After several years of sitting in Highbury's local pubs and cafés with a Dictaphone, Jon Spurling has pooled hours of interviews with fans, programme sellers, local publicans and even those who dug the foundations of the Laundry End (and later cleared rubbish from its terraces) to meticulously construct the biography of the ground and chart the ups and downs of one of England's greatest league clubs.
Spurling has also spoken to numerous the late greats of yesteryear (Ted Drake, George Male and Reg Lewis), as well as legends of a more recent vintage - from Bob Wilson, Charlie George and Malcolm MacDonald to Anders Limpar and various legends of the Wenger era, including Patrick Vieira. Written in the year that Arsenal moved to the Emirates, Jon Spurling has produced the definitive account of the club's 93 years at Highbury.
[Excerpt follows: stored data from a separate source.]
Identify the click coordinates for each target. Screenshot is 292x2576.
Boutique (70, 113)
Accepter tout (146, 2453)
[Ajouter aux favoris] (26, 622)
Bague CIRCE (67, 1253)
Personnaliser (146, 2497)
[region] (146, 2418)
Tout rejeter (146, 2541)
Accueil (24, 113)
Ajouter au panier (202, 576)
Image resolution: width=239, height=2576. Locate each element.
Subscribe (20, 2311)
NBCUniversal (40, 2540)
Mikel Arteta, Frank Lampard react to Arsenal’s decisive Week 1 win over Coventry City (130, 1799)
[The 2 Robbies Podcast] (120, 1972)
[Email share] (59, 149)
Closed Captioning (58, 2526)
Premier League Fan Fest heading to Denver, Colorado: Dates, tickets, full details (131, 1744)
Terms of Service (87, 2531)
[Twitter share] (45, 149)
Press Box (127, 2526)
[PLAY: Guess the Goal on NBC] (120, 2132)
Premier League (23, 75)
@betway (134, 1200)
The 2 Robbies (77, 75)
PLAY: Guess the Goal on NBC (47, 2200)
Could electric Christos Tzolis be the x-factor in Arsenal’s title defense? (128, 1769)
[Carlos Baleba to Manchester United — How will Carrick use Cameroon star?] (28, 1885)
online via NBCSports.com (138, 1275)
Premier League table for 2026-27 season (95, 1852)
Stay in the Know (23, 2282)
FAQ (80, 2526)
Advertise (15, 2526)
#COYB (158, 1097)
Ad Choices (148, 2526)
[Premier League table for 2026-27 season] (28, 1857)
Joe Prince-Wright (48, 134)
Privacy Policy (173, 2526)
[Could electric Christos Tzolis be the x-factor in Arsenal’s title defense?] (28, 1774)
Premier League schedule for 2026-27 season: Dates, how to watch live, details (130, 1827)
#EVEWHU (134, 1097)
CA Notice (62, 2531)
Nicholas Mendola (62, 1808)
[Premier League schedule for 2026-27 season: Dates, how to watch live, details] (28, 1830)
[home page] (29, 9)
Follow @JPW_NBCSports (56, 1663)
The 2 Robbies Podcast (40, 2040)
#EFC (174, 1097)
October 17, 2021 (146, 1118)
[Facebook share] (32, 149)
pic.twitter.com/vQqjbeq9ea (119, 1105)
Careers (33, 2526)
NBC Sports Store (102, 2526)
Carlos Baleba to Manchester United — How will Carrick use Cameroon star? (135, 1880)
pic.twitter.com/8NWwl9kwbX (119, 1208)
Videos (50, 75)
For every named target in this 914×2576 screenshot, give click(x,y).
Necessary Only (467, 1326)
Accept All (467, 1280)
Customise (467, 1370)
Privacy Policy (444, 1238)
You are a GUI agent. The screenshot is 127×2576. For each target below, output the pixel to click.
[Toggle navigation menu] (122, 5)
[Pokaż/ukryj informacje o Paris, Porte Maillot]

Now how do we get the younger generation to read this? Football is galloping at such a pace that we need the time to read up our history.
All of a sudden, the players of the 1930’s don’t feel too far away to me anymore. They’re all just men, aged 17-38, playing for a club on a patch of grass in Highbury. Everything is the same but is different.
My only problem is that I now feel convinced moving from Highbury was a mistake... but we have a duty to make Ashburton Grove home by giving it our soul.
If you’ve not, go check out Highbury.
Or watch ‘The Arsenal Stadium Mystery’ (1939) on YouTube, great stuff.
The sheer breadth of this as an oral history is really impressive and it succeeds in building a collection of memories that feels distinctly local to Highbury. Spurling and the fans he speaks to feel knowledgeable, passionate and grounded. Unfortunately the structure and approach gets a little repetitive over time, and the decision to cover home games exclusively means that big moments or arcs of Arsenal history feel incomplete or missing.
Very good history of my beloved Highbury, the finest football stadium ever in existence. I now feel very fortunate that I was able to attend matches at this magnificient stadium many times over a course of 44 years (1971-2005). Spurling writes with the familiary of his subject very much in play, & this is an enjoyable read of the Gunner's 93 year history in the Arsenal Stadium.
I started supporting Arsenal in the 60's. For me, this is an excellent record of many happy times spent at Highbury. The book also records changing attitudes to many subjects in life through those years of that fabulous old stadium. 5⭐'s
Excellent Arsenal history which stands out from others due to: even handed treatment of all decades; interviews with not just fans and players/managers but interesting characters (lottery ticket sellers, builders, a ticket tout, the first mascot, fanzine editors) and relatives of others (such as the sons of early fans and those who opposed the move of the Woolwich “interlopers”; concentration only on events occurring at Highbury and so not Cup Finals, Anfield 1989 etc.
I really, really enjoyed this book. A wonderfully evocative overview of Arsenal's time at Highbury, from the move from south London to the lateral jump to the new Emirates stadium. Full of fantastic memories.